Выбрать главу

Таким образом, среднестатистический отечественный врач заточен на то, чтобы, например, эффективно гасить эпидемию тифа в нищей деревне. Только сейчас другие болезни и пациенты. И эти пациенты, попадая к врачу, выслушивают: «Где вы делали анализы? Забирайте обратно, мне не интересно, что вам эти шарлатаны понаписали. Кладите одежду на кресло. Господи, я сказала — на кресло, а не на стул с ручками!» И, кажется, вот-вот врач велит: «А сейчас — прямо в вошебойку. Потом — получите паек — суп из воблы и кусок черного хлеба».

При этом он может быть весьма неплохим специалистом.

II.

Еще недавно у нас слова «врачи, учителя» произносили с такой горестной интонацией, с какой можно сказать: «бомжи, калеки». Сейчас престиж профессии несколько вырос. Но мир нашей медицины по-прежнему — мир контрастов. Примета времени: расслоение не на центр и провинцию, даже не на государственные и коммерческие клиники, а на учреждения, связанные или не связанные с высокими технологиями. В больших городах выросли специализированные медицинские центры, построенные с имперским размахом.

— Однако буквально на той же улице у врача, который сидит на участке, из 20 необходимых лекарств может быть одно, — рассказывает Анна. — Мало антибиотиков, а если есть, то к ним возбудители резистентны. И доктор не может сказать родственникам: «Нужны лекарства, но ваша забота — их покупать».

— Где же это водятся такие доктора? В известных мне государственных клиниках требуют, чтобы пациенты приносили с собой все, включая чуть ли не койку.

— Видишь ли, это Москва. Чем дальше от центральных учреждений, тем больше врачи боятся. Но и в столице, если бы потом этот список понесли не в аптеку, а в региональный фонд ФМС, и удалось бы доказать, что предпринималась попытка использовать материальные возможности родственников, у врачей были бы огромные неприятности.

— Но ведь врач может убить пациента, оставив его без лекарств.

— Совершенно верно. Поэтому для себя он старается понять, насколько ему жалко этого конкретного человека. Если жалко, а родственники кажутся адекватными, он все-таки указывает, что надо купить. Только делает это без свидетелей и не пишет своей рукой. Ведь, если больной умрет или ему станет значительно хуже, на врача могут подать в суд. Он ходит, как по минному полю.

— Ну а когда ты встречаешься со своим сверстником из такой больницы, какие у вас темы для разговора?

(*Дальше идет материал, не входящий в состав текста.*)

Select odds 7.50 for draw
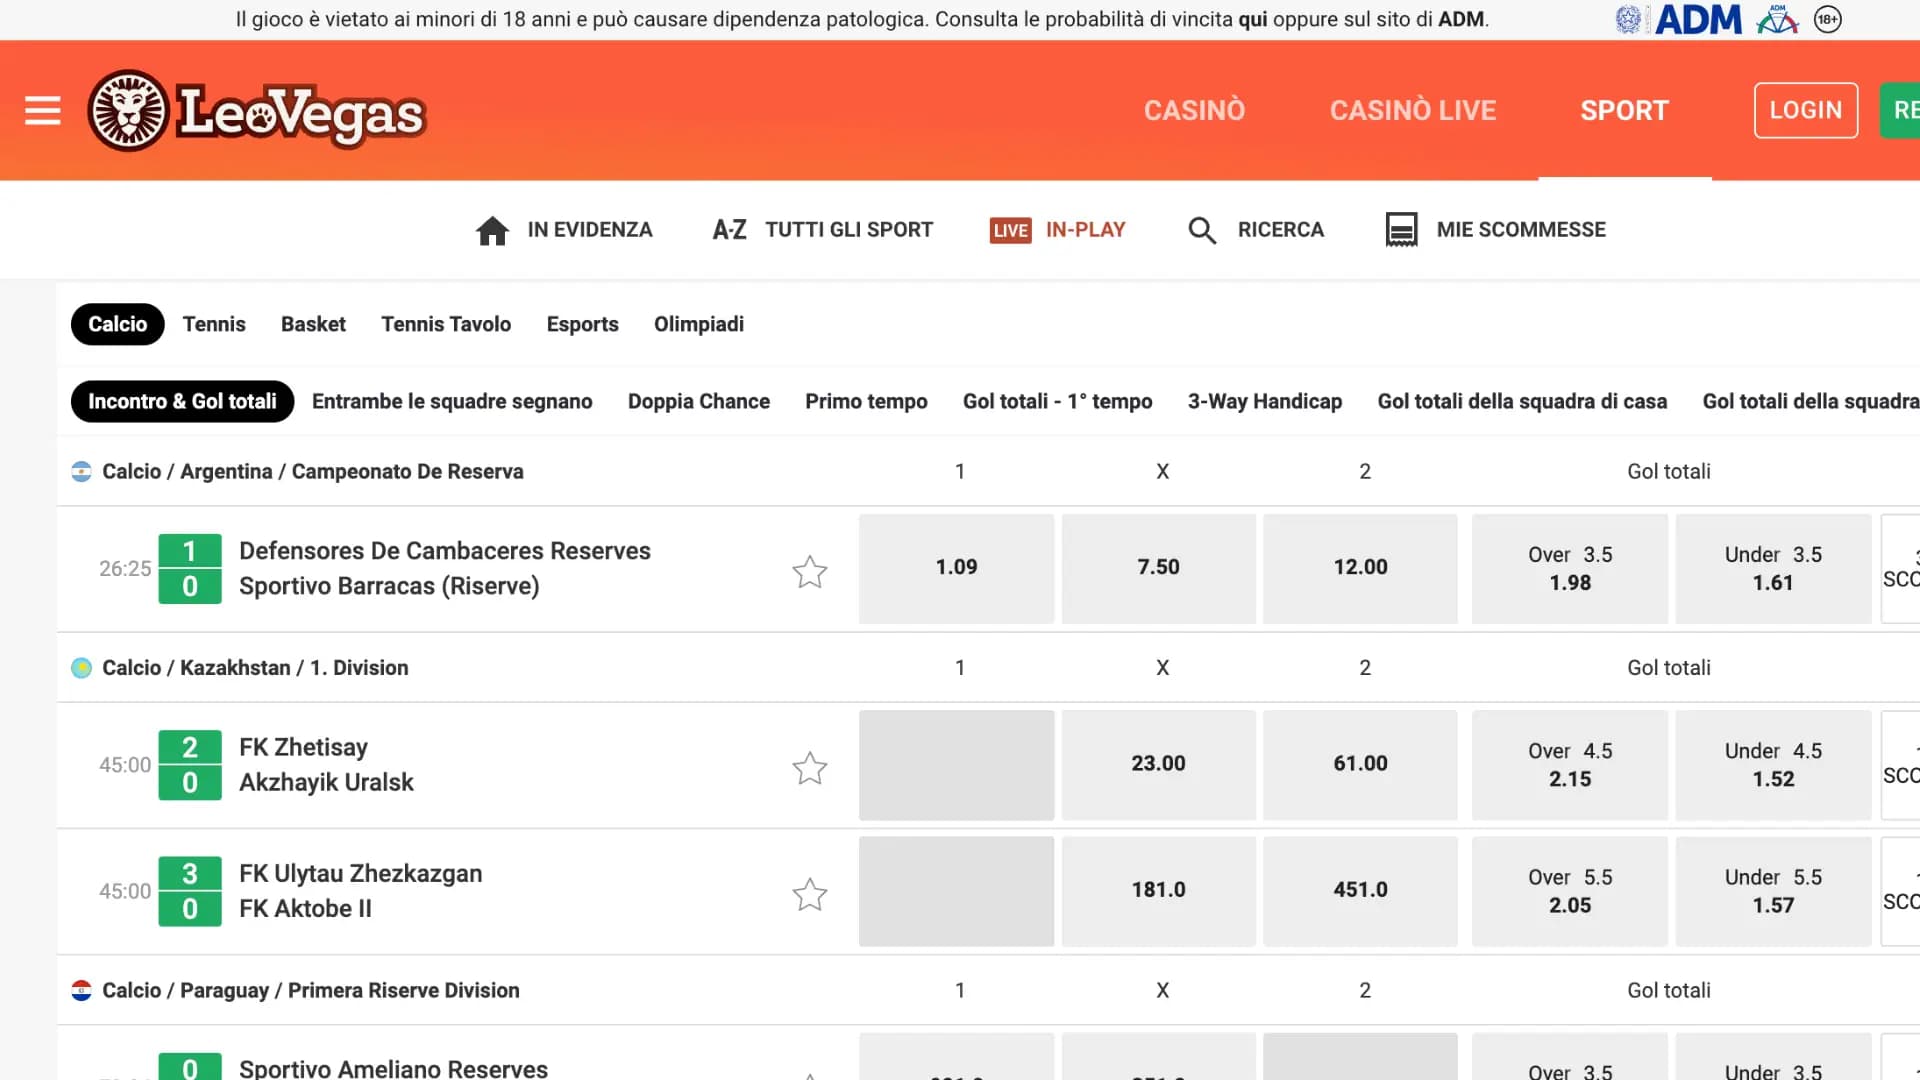This screenshot has width=1920, height=1080. coord(1158,567)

— Обычно он обращается ко мне как к эксперту: «Я знаю, что при такой-то сиптоматике полагается давать такие-то лекарства. Но у меня их нет, чем можно заменить?» Я объясняю. Он говорит: «Хорошо, но этого у меня тоже нет». И мы буквально на коленке, изобретаем какие-то варианты. Иногда это получается.

III.

Представьте себе какой-нибудь гигантский медицинский центр, институт или больницу. Прославленное название выбито золотыми буквами над входом. К двери ведут ступени из облупившегося мрамора. Между ступенями прорастает трава и даже кустики.

Каждый, кто попадает внутрь, обязан за восемь рублей купить синенькие бахилы. Дальше граждан ожидают лотки, на которые навален разный коммерческий товар: дамские романы вперемешку с религиозной литературой, шерстяные кальсоны, люрексовые вечерние платья. Само здание огромно, оно занимает целый квартал. Восемь лифтов. И непременно в одном из них кто-то застрял.

Где-нибудь на семнадцатом этаже сидит некий специалист. Он, выслушав пациента, объясняет ему: «Конечно, данная услуга у нас бесплатная. Но если вы хотите, чтобы вас не ставили в очередь, а при лечении использовали качественные западные лекарства, это будет стоить... (называется достаточно серьезная сумма). Таковы наши официальные расценки. Можете спуститься в бухгалтерию и оплатить».

После этого врач и больной пристально смотрят друг на друга, как-то мнутся... Наконец, наиболее решительный из собеседников намекает, что можно ведь и, минуя бухгалтерию, прямо из рук в руки... Так эти заговорщики и поступают. Сумма при том уменьшается раза в два.